Die Chronische Lymphatische Leukämie (CLL) ist die häufigste Leukämie in der westlichen Welt mit einem jährlichen Neuauftreten von 3 - 4 pro 100.000 Einwohner. Sie unterscheidet sich von den übrigen Non-Hodgkin-Lymphomen durch eine regelmäßige Ausbreitung der entarteten B-Lymphozyten im Blut. Die Diagnose erfolgt bei meist zunächst noch asymptomatischen Patienten aufgrund erhöhter Leukozytenzahlen im Blut und durch Nachweis eines charakteristischen Oberflächenmarkerprofils. Vorwiegend ist die CLL eine Erkrankung des höheren Alters: Das mediane Erkrankungsalter bei Diagnosestellung liegt zwischen 65 und 70 Jahren. "Damit besteht ein relevantes Risiko an schweren Begleiterkrankungen", betonte Professor Dr. Wolfgang Knauf, Frankfurt. Laut der CLL8-Studie der Deutschen CLLStudiengruppe (DCLLSG) wird heute die Kombination aus Chemotherapie bestehend aus Fludarabin und Cyclophosphamid (FC) plus Immuntherapie mit Rituximab (FC-R) als Standard für die Behandlung der CLL bei fitten Patienten betrachtet (1). Obwohl diese Studie ein signifikant erhöhtes progressionsfreies Überleben sowie ein signifikant reduziertes Todesfallrisiko aufweist, kommt es jedoch auch zu einem signifikant erhöhten Risiko an hämatologischen Toxizitäten, insbesondere Neutropenien.

Ist B-R auch eine Alternative zu FC-R bei fitten Patienten?

"Der derzeit gültige Therapiealgorithmus der DCLLSG beschränkt daher den Einsatz von FCR trotz der Effektivität auf fitte Patienten", berichtete Knauf. Doch es gibt auch Alternativen, denn im CLL10-Protokoll wird im Head to head-Vergleich geprüft, ob durch die Kombination von Bendamustin und Rituximab (B-R) eine vergleichbare Effektivität wie unter FC-R bei verminderter Toxizität erreichbar ist. Diese wichtige Phase-III-Studie basiert auf den positiven Erfahrungen aus dem CLL2M-Protokoll.

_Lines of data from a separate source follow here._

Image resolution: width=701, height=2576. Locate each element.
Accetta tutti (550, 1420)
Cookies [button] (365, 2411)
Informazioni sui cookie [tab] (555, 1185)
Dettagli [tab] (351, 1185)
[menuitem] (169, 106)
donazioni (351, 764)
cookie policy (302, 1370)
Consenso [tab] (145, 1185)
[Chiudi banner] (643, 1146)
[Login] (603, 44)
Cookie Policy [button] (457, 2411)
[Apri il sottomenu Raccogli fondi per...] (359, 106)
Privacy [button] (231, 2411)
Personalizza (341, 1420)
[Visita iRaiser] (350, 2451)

In dieser Phase-II-Studie wurde die Kombination B-R bei fitten CLL-Patienten in der Erstlinie eingesetzt (2). Die Ansprechrate betrug 88%, das mediane ereignisfreie Überleben war zum Zeitpunkt der letzten, noch nicht endgültigen Veröffentlichung nach 21 Monaten noch nicht erreicht. Damit wurde eine vergleichbare Effektivität wie unter FC-R erzielt. Erfreulicherweise war die Rate an Neutropenien unter B-R im Vergleich zu FC-R niedriger. Die finalen Ergebnisse der CLL10-Studie werden laut Knauf in 2013 erwartet: "Ich als Ko-autor der DGHO-Leitlinie gehe davon aus, dass wir diese dann entsprechend anpassen müssen."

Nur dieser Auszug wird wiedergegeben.